_What the task asks_
Two lines mark the range in the entries below: the one holding "Click the Upper (°C) label" and the one holding "Task: Click the Timetables column header". Set down those two and all lines between them, exactly.

**********

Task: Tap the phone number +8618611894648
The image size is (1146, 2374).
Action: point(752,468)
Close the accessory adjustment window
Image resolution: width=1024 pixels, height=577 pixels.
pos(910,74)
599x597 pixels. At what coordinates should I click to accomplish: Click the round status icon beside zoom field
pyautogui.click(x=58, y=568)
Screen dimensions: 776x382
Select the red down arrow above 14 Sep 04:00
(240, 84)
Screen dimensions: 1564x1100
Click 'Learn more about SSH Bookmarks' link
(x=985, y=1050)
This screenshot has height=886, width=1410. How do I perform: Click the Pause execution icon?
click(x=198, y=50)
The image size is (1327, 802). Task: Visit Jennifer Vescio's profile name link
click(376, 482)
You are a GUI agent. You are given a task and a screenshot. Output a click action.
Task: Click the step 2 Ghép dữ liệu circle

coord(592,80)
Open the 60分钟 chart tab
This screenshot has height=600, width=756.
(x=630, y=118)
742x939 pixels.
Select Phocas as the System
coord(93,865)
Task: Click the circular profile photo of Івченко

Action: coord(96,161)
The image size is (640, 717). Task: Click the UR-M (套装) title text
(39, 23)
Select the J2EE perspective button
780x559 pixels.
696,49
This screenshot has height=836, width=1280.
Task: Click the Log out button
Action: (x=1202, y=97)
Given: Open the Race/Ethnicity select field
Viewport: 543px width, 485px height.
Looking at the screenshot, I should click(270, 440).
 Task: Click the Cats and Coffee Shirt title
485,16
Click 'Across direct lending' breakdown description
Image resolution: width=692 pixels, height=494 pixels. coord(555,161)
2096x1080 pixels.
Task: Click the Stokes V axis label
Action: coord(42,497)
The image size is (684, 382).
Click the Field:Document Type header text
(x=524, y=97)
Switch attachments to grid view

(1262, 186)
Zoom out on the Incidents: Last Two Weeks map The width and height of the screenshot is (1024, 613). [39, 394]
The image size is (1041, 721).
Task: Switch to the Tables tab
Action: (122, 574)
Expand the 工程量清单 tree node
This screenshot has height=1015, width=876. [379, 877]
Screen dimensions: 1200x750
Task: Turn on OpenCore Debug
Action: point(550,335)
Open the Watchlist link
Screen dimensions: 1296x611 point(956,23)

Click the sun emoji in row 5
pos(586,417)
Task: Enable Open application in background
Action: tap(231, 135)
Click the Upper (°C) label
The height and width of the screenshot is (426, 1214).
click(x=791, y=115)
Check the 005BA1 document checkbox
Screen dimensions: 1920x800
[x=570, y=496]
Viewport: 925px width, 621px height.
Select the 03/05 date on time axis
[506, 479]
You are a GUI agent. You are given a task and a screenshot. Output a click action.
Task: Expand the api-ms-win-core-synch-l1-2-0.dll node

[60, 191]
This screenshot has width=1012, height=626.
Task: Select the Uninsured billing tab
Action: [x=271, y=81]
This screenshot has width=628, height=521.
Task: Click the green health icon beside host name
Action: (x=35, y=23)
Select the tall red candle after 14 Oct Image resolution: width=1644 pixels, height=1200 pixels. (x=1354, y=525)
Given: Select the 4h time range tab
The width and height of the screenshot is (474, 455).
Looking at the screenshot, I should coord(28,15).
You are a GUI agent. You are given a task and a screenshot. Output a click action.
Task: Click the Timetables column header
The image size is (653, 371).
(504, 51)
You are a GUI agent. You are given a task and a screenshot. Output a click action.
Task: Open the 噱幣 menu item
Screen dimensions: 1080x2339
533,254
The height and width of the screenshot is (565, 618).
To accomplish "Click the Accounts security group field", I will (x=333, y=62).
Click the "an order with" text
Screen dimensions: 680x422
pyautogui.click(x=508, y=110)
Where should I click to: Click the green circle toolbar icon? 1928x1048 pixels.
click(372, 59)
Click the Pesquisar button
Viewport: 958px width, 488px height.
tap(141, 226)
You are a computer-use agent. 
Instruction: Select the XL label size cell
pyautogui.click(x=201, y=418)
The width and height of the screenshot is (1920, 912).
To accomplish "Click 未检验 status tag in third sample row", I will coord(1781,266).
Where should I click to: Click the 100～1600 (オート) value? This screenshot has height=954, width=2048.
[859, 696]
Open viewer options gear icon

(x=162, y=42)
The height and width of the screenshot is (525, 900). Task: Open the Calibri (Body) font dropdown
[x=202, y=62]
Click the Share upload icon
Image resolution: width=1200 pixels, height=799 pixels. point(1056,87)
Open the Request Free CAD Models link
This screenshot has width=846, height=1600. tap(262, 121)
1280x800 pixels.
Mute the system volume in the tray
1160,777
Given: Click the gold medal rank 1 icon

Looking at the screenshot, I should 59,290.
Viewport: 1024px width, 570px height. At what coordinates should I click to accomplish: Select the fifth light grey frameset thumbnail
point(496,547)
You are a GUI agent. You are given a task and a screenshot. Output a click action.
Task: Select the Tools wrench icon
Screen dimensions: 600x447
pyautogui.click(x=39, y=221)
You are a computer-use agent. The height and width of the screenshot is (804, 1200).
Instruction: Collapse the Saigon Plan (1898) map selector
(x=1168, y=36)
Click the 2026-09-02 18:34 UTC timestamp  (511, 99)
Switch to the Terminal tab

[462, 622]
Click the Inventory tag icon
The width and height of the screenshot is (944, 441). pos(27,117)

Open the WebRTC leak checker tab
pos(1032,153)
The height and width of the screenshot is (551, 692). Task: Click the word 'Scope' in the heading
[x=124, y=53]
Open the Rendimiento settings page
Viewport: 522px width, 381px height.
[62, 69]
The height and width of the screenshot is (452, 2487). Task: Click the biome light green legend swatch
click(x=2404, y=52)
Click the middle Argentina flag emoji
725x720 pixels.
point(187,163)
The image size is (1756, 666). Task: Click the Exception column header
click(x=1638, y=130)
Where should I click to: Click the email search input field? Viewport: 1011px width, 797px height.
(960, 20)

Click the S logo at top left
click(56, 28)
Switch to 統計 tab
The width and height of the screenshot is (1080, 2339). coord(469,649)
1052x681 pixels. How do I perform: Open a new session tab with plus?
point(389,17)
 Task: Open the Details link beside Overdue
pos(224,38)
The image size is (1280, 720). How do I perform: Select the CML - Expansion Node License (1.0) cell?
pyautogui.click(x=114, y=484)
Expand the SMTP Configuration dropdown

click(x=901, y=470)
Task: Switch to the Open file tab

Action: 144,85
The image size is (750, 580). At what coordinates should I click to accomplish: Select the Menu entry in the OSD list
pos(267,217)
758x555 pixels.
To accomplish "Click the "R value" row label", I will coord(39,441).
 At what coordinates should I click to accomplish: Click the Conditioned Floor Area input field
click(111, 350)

**********

_The completed task_
Click the Upper (°C) label
The height and width of the screenshot is (426, 1214).
click(x=791, y=115)
Check the 005BA1 document checkbox
Screen dimensions: 1920x800
[x=570, y=496]
Viewport: 925px width, 621px height.
Select the 03/05 date on time axis
[506, 479]
You are a GUI agent. You are given a task and a screenshot. Output a click action.
Task: Expand the api-ms-win-core-synch-l1-2-0.dll node

[60, 191]
This screenshot has width=1012, height=626.
Task: Select the Uninsured billing tab
Action: [x=271, y=81]
This screenshot has width=628, height=521.
Task: Click the green health icon beside host name
Action: (x=35, y=23)
Select the tall red candle after 14 Oct Image resolution: width=1644 pixels, height=1200 pixels. (x=1354, y=525)
Given: Select the 4h time range tab
The width and height of the screenshot is (474, 455).
Looking at the screenshot, I should coord(28,15).
You are a GUI agent. You are given a task and a screenshot. Output a click action.
Task: Click the Timetables column header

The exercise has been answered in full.